* **Extract**:
Preparing for Marketing in a Human Centric Future
August 25th ● Mark Lavalle
Most organizations struggle with digital transformation because their initiatives are traditionally focused on individual, customer, user, and employee experiences as separate disciplines.
Total Experience the idea that no experience operates in a vacuum. Employee experience impacts customer experience. User experience impacts employee experience, and so on.
Total Experience should not be confused with multichannel (or omnichannel), which seeks to unify an experience across different channels. In fact, Total Experience all but ignores the idea of channels completely. Instead, it aims to create or enhance multi-touchpoint engagements.
Gartner says that “Total Experience replaces technology-literate people with people-literate technology. It moves the burden of translating intent from the user to the computer. “
Total Experience extends beyond perfecting the customer experience. It considers the employee and user experience and how this impacts the journeys your business offers. To effectively manage Total Experience, businesses will also need to close the loop of real-time feedback. Monitoring and responding to employee experiences in real-time will allow business decisions to be made with all data considered.
Total Experience asks us to reframe how we approach experience management altogether. But don’t worry! You don’t have to transform overnight. There are a couple ways to adopt a Total Experience approach now.
The trend towards Total Experience is a direct result of COVID-19 disruptions. Everything became very digital, very fast. And societal shifts had people rethinking their priorities. Suddenly, people started paying a lot more attention to how companies act in times of crisis, and how quickly they can adapt.
Before we go into how Total Experience can drive digital change in an organization, lets understand the 4 key elements.
What are the disciplines of the Total Experience?
Customer experience
Customer experience is defined as the sum total experiences a customer has throughout the process of purchasing from a brand or services.
Employee experience
Employee experience refers to the experience an employee has while delivering a product or services.
User Experience
User experience is defined as the experience a user has felt while dealing with a brand, product or services.
Multi experience
Multi experience includes all other intermediaries and their experiences except customers, users and the employees.
In earlier models, customer experience, user experience, and employee experience were treated and evaluated separately. Total Experience helps in interlinking these disciplines and gives the company a competitive advantage.
Total Experience helps to connect customers and employees by coupling their experiences and interaction, thus incorporating the complete business experience across all disciplines.
The Total Experience not only takes care of the customers but also provides a healthy environment for the employees too. This helps in building a company’s reputation and is responsible for the quality of its end services or product.
Once you have a complete map of your organization and what is needed for successful digital change, it’s time to create a hypothesis. Your hypothesis should be based on understanding what experience and process levers will drive the outcomes you want.
Here, it is important to distinguish these “levers” from specific capabilities or functionality, as we are looking to understand and map the desired actions of your customers.
These desired actions allow us to create a “business scaffolding” made up of levers—outcomes—that you can “hang” your experience design on. Now that we have this scaffolding, the user experience team can start to assign customer experiences that ”pull” these levers.
The goal is to align the individual value drivers to desired outcomes across your organization via the total experience.

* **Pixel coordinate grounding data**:

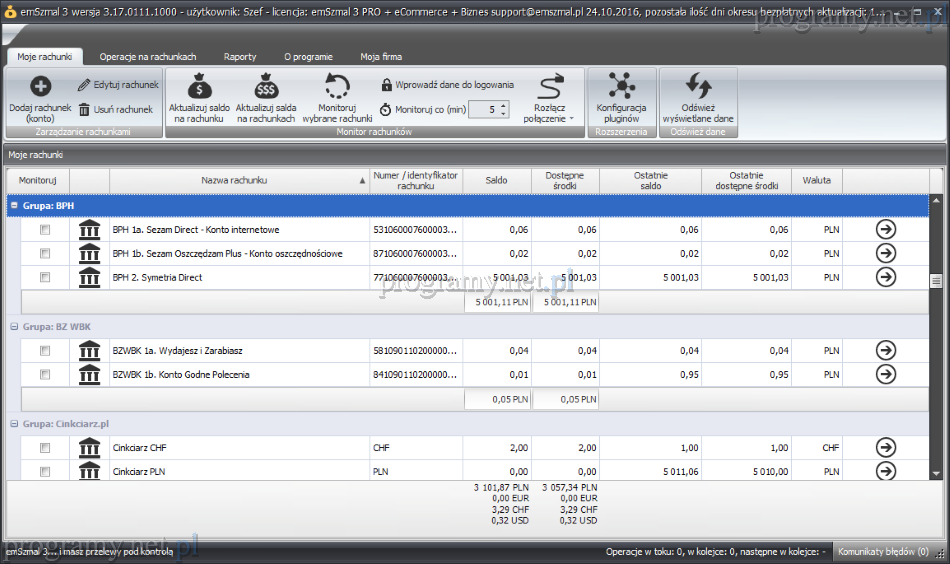Image resolution: width=950 pixels, height=564 pixels.
Task: Click the Monitoruj co (min) interval field
Action: click(x=482, y=109)
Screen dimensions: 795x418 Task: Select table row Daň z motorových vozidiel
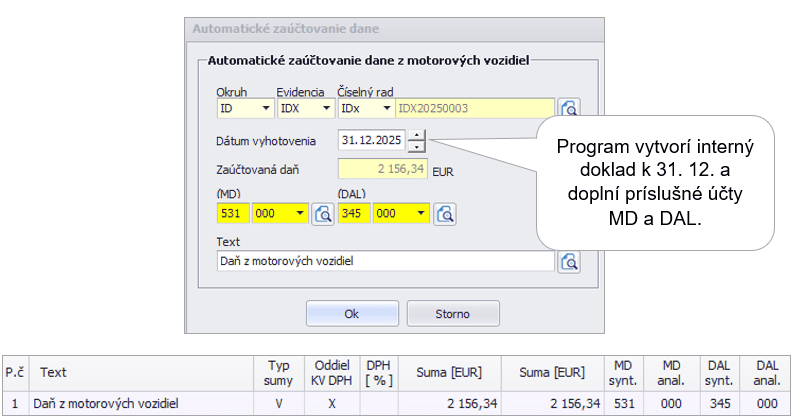(140, 403)

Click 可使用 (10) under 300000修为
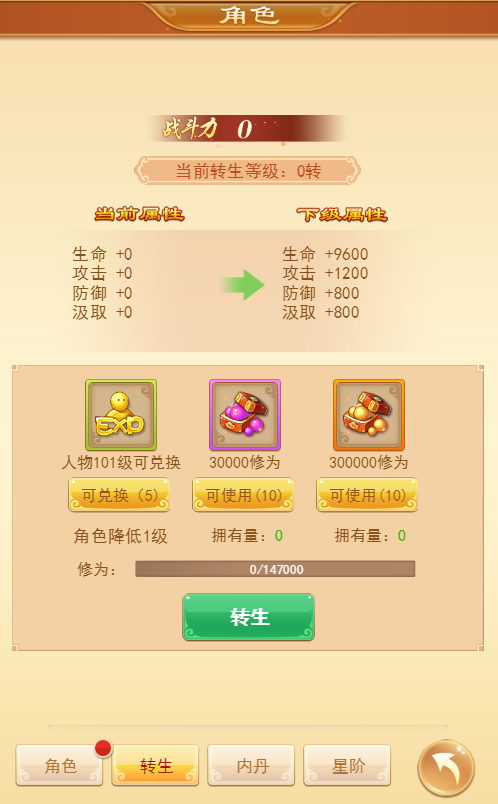pos(367,495)
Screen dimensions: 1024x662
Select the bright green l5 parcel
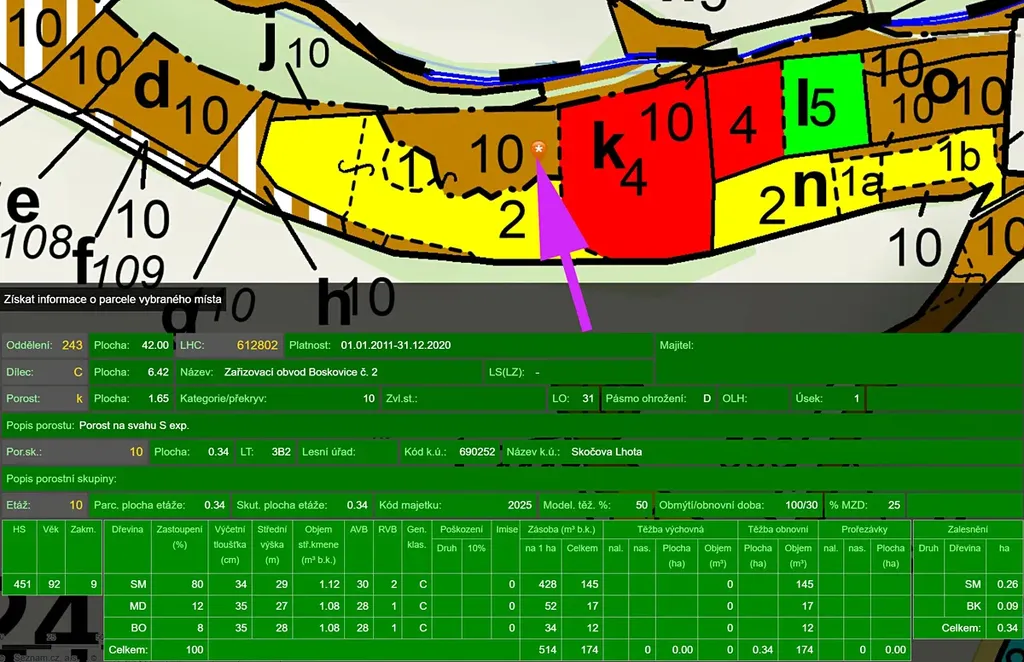(822, 103)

* **Work order**:
Could you reproduce the part of the Total Experience article from "What are the" up to and including "a product or services."?

* **Completed task**:
What are the disciplines of the Total Experience?
Customer experience
Customer experience is defined as the sum total experiences a customer has throughout the process of purchasing from a brand or services.
Employee experience
Employee experience refers to the experience an employee has while delivering a product or services.